Ferrari's Sebastian Vettel has nominated his clash with Lewis Hamilton in Baku as his personal low point of the 2017 season.

Vettel banged wheels with Hamilton behind the safety car during the Azerbaijan. He felt that the Mercedes driver had been 'brake testing' him, although this was later disproved by the telemetry.

Vettel was penalised at the time. He finished in fourth place, ahead of Hamilton who had subsequently suffered from an unrelated loose head.

The 30-year-old initially refused to even acknowledge the incident had occurred. He eventually apologised several weeks later when the FIA asked him to explain his actions.

"The worst feeling I had was after Baku," Vettel said this week. "Just because I lost the race with something unnecessary. I struggled with that.

"You struggle generally in life a lot more with things that you messed up rather than those that got messed up for you, if you see what I mean."

As a result, Vettel put the incident ahead of the disappointments he suffered during F1's Asian leg.

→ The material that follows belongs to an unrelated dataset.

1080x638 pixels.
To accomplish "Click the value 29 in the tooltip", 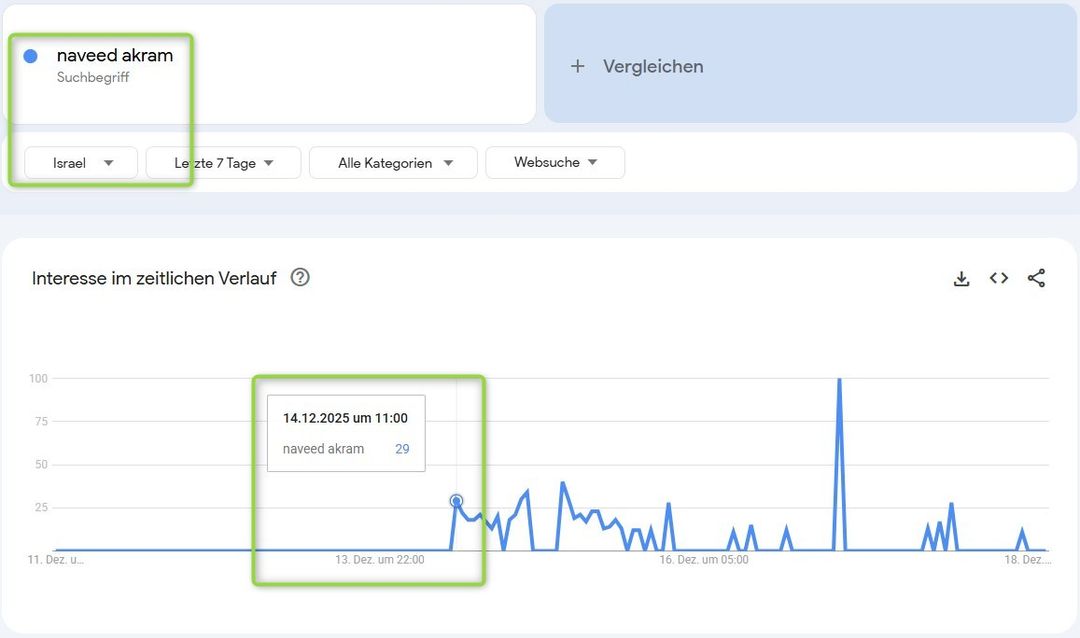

Two costly retirements in the autumn effectively handed the title to Hamilton, beginning with the three-way accident in Singapore.

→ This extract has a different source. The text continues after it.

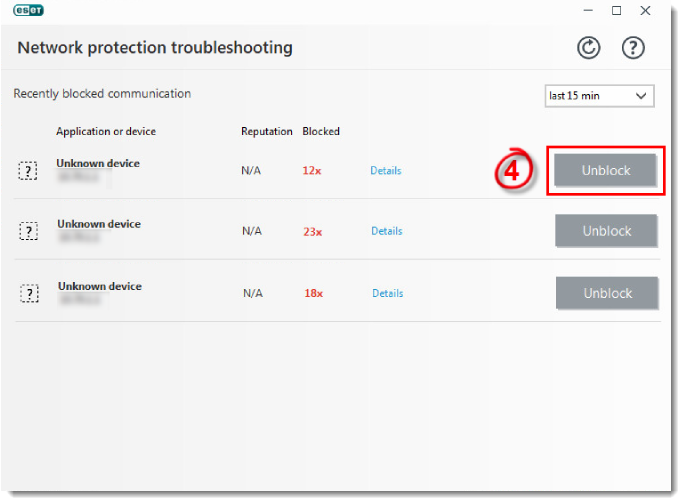Click the ESET logo icon
The height and width of the screenshot is (500, 678).
pyautogui.click(x=29, y=10)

"Singapore, in my point of view, that's racing. I thought about it a lot on Sunday night and it wasn't easy to put behind me. But then what do you do?

"The same in Japan," he continued, referring to a faulty spark plug putting him out of the race. It came to symbolise a difficult period for Ferrari in terms of technical reliability.

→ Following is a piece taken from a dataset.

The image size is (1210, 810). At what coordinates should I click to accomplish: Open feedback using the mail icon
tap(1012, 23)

"I think we all want to have the perfect result every single time," he acknowledged. "But there were races where we [the team] could have done better and races where I could have done better.

"There were also races where we should have done a lot worse and we didn't," he added. "Obviously some of the races get highlighted and you get a lot of praise for it. Other times you get a lot of the opposite. But that's part of the game.

Vettel had led the championship for the first half of the season, only to lose his grip and fall behind after the summer break.

"I don't know if it's the literal translation to English, but you can't hold onto something that is not in your hands," he said. "That's a good fit and sometimes things are not in your hands and you have to move forward."

Not that Vettel is spending much time regretting anything that happened in 2017 if it doesn't contribute productively to next year.

"I think the more important thing for us drivers, for us as a team, is to understand where we have been strong and where we have been weak."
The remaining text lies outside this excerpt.